● **Problem statement**:
This exercise calls for the records to be repeated in full, exactly as written.

● **Available data**:
************
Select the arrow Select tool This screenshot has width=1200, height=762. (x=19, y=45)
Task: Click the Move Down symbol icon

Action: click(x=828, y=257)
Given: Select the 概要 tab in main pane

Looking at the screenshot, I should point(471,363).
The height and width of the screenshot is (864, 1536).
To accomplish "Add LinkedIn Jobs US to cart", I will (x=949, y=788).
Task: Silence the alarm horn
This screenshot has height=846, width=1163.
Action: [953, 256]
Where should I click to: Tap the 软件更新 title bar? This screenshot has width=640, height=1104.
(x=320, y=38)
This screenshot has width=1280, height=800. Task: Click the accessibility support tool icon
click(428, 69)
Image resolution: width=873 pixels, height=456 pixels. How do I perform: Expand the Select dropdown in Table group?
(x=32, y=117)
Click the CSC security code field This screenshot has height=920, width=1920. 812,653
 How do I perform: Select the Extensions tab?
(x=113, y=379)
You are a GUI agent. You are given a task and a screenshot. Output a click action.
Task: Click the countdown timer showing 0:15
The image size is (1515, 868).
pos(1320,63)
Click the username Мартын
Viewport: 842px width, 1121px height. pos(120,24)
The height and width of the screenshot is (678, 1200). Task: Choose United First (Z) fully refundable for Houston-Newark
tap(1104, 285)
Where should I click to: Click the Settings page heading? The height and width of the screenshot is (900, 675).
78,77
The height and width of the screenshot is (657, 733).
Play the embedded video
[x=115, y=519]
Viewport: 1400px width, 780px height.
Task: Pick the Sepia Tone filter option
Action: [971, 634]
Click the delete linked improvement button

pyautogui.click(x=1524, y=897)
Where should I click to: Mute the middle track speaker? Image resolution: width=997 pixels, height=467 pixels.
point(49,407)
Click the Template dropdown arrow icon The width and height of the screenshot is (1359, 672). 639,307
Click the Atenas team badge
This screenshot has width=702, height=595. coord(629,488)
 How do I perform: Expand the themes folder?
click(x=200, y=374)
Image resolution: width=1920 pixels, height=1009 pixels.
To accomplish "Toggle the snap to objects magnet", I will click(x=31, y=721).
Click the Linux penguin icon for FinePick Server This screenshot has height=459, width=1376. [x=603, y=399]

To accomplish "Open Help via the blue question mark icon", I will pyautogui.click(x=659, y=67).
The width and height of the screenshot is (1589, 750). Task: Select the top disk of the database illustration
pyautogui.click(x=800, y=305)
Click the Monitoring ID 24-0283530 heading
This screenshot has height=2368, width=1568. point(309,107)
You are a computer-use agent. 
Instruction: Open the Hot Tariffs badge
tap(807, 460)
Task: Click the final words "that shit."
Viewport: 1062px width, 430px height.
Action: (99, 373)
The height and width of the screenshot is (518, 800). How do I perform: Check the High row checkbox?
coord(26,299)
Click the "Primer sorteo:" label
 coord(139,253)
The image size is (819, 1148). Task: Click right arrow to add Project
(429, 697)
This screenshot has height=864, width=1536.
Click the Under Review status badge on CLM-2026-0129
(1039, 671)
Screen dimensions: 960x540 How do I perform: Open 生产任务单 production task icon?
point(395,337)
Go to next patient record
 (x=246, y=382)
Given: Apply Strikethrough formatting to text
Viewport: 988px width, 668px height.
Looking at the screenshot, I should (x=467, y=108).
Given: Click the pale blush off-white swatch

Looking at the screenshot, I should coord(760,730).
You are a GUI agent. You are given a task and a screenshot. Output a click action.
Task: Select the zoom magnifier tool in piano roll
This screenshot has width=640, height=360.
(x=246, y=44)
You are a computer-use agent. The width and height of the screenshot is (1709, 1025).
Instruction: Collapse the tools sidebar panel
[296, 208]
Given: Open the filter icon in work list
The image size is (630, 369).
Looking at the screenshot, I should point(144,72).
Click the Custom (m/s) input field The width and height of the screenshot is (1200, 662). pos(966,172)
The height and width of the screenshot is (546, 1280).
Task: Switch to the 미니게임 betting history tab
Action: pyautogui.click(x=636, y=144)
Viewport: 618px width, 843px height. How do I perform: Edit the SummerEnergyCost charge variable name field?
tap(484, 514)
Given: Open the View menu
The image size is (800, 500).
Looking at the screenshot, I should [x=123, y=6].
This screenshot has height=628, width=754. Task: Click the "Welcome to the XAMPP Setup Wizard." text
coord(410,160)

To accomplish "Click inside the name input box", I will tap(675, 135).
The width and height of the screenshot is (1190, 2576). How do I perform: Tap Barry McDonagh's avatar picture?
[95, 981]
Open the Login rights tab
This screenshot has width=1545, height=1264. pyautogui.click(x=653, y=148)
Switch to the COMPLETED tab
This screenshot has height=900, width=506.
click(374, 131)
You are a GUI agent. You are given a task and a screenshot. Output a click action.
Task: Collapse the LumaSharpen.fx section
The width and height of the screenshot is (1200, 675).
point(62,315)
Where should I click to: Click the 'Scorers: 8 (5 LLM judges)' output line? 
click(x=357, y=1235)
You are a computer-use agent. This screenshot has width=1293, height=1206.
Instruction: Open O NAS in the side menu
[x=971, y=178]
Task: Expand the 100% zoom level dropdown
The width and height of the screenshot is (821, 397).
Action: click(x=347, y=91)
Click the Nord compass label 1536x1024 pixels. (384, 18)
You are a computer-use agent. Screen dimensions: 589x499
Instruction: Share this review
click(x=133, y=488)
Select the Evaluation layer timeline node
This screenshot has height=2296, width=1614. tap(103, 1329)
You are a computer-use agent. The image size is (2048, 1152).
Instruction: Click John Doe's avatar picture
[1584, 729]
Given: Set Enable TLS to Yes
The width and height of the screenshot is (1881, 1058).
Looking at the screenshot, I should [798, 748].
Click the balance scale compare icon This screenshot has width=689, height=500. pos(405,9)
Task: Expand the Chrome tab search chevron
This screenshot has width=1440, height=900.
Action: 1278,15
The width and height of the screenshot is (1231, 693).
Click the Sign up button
************
● **Written answer**:
Select the arrow Select tool This screenshot has width=1200, height=762. (x=19, y=45)
Task: Click the Move Down symbol icon

Action: click(x=828, y=257)
Given: Select the 概要 tab in main pane

Looking at the screenshot, I should point(471,363).
The height and width of the screenshot is (864, 1536).
To accomplish "Add LinkedIn Jobs US to cart", I will (x=949, y=788).
Task: Silence the alarm horn
This screenshot has height=846, width=1163.
Action: [953, 256]
Where should I click to: Tap the 软件更新 title bar? This screenshot has width=640, height=1104.
(x=320, y=38)
This screenshot has width=1280, height=800. Task: Click the accessibility support tool icon
click(428, 69)
Image resolution: width=873 pixels, height=456 pixels. How do I perform: Expand the Select dropdown in Table group?
(x=32, y=117)
Click the CSC security code field This screenshot has height=920, width=1920. 812,653
 How do I perform: Select the Extensions tab?
(x=113, y=379)
You are a GUI agent. You are given a task and a screenshot. Output a click action.
Task: Click the countdown timer showing 0:15
The image size is (1515, 868).
pos(1320,63)
Click the username Мартын
Viewport: 842px width, 1121px height. pos(120,24)
The height and width of the screenshot is (678, 1200). Task: Choose United First (Z) fully refundable for Houston-Newark
tap(1104, 285)
Where should I click to: Click the Settings page heading? The height and width of the screenshot is (900, 675).
78,77
The height and width of the screenshot is (657, 733).
Play the embedded video
[x=115, y=519]
Viewport: 1400px width, 780px height.
Task: Pick the Sepia Tone filter option
Action: [971, 634]
Click the delete linked improvement button

pyautogui.click(x=1524, y=897)
Where should I click to: Mute the middle track speaker? Image resolution: width=997 pixels, height=467 pixels.
point(49,407)
Click the Template dropdown arrow icon The width and height of the screenshot is (1359, 672). 639,307
Click the Atenas team badge
This screenshot has width=702, height=595. coord(629,488)
 How do I perform: Expand the themes folder?
click(x=200, y=374)
Image resolution: width=1920 pixels, height=1009 pixels.
To accomplish "Toggle the snap to objects magnet", I will click(x=31, y=721).
Click the Linux penguin icon for FinePick Server This screenshot has height=459, width=1376. [x=603, y=399]

To accomplish "Open Help via the blue question mark icon", I will pyautogui.click(x=659, y=67).
The width and height of the screenshot is (1589, 750). Task: Select the top disk of the database illustration
pyautogui.click(x=800, y=305)
Click the Monitoring ID 24-0283530 heading
This screenshot has height=2368, width=1568. point(309,107)
You are a computer-use agent. 
Instruction: Open the Hot Tariffs badge
tap(807, 460)
Task: Click the final words "that shit."
Viewport: 1062px width, 430px height.
Action: (99, 373)
The height and width of the screenshot is (518, 800). How do I perform: Check the High row checkbox?
coord(26,299)
Click the "Primer sorteo:" label
 coord(139,253)
The image size is (819, 1148). Task: Click right arrow to add Project
(429, 697)
This screenshot has height=864, width=1536.
Click the Under Review status badge on CLM-2026-0129
(1039, 671)
Screen dimensions: 960x540 How do I perform: Open 生产任务单 production task icon?
point(395,337)
Go to next patient record
 (x=246, y=382)
Given: Apply Strikethrough formatting to text
Viewport: 988px width, 668px height.
Looking at the screenshot, I should (x=467, y=108).
Given: Click the pale blush off-white swatch

Looking at the screenshot, I should coord(760,730).
You are a GUI agent. You are given a task and a screenshot. Output a click action.
Task: Select the zoom magnifier tool in piano roll
This screenshot has width=640, height=360.
(x=246, y=44)
You are a computer-use agent. The width and height of the screenshot is (1709, 1025).
Instruction: Collapse the tools sidebar panel
[296, 208]
Given: Open the filter icon in work list
The image size is (630, 369).
Looking at the screenshot, I should point(144,72).
Click the Custom (m/s) input field The width and height of the screenshot is (1200, 662). pos(966,172)
The height and width of the screenshot is (546, 1280).
Task: Switch to the 미니게임 betting history tab
Action: pyautogui.click(x=636, y=144)
Viewport: 618px width, 843px height. How do I perform: Edit the SummerEnergyCost charge variable name field?
tap(484, 514)
Given: Open the View menu
The image size is (800, 500).
Looking at the screenshot, I should [x=123, y=6].
This screenshot has height=628, width=754. Task: Click the "Welcome to the XAMPP Setup Wizard." text
coord(410,160)

To accomplish "Click inside the name input box", I will tap(675, 135).
The width and height of the screenshot is (1190, 2576). How do I perform: Tap Barry McDonagh's avatar picture?
[95, 981]
Open the Login rights tab
This screenshot has width=1545, height=1264. pyautogui.click(x=653, y=148)
Switch to the COMPLETED tab
This screenshot has height=900, width=506.
click(374, 131)
You are a GUI agent. You are given a task and a screenshot. Output a click action.
Task: Collapse the LumaSharpen.fx section
The width and height of the screenshot is (1200, 675).
point(62,315)
Where should I click to: Click the 'Scorers: 8 (5 LLM judges)' output line? 
click(x=357, y=1235)
You are a computer-use agent. This screenshot has width=1293, height=1206.
Instruction: Open O NAS in the side menu
[x=971, y=178]
Task: Expand the 100% zoom level dropdown
The width and height of the screenshot is (821, 397).
Action: click(x=347, y=91)
Click the Nord compass label 1536x1024 pixels. (384, 18)
You are a computer-use agent. Screen dimensions: 589x499
Instruction: Share this review
click(x=133, y=488)
Select the Evaluation layer timeline node
This screenshot has height=2296, width=1614. tap(103, 1329)
You are a computer-use agent. The image size is (2048, 1152).
Instruction: Click John Doe's avatar picture
[1584, 729]
Given: Set Enable TLS to Yes
The width and height of the screenshot is (1881, 1058).
Looking at the screenshot, I should [798, 748].
Click the balance scale compare icon This screenshot has width=689, height=500. pos(405,9)
Task: Expand the Chrome tab search chevron
This screenshot has width=1440, height=900.
Action: 1278,15
The width and height of the screenshot is (1231, 693).
Click the Sign up button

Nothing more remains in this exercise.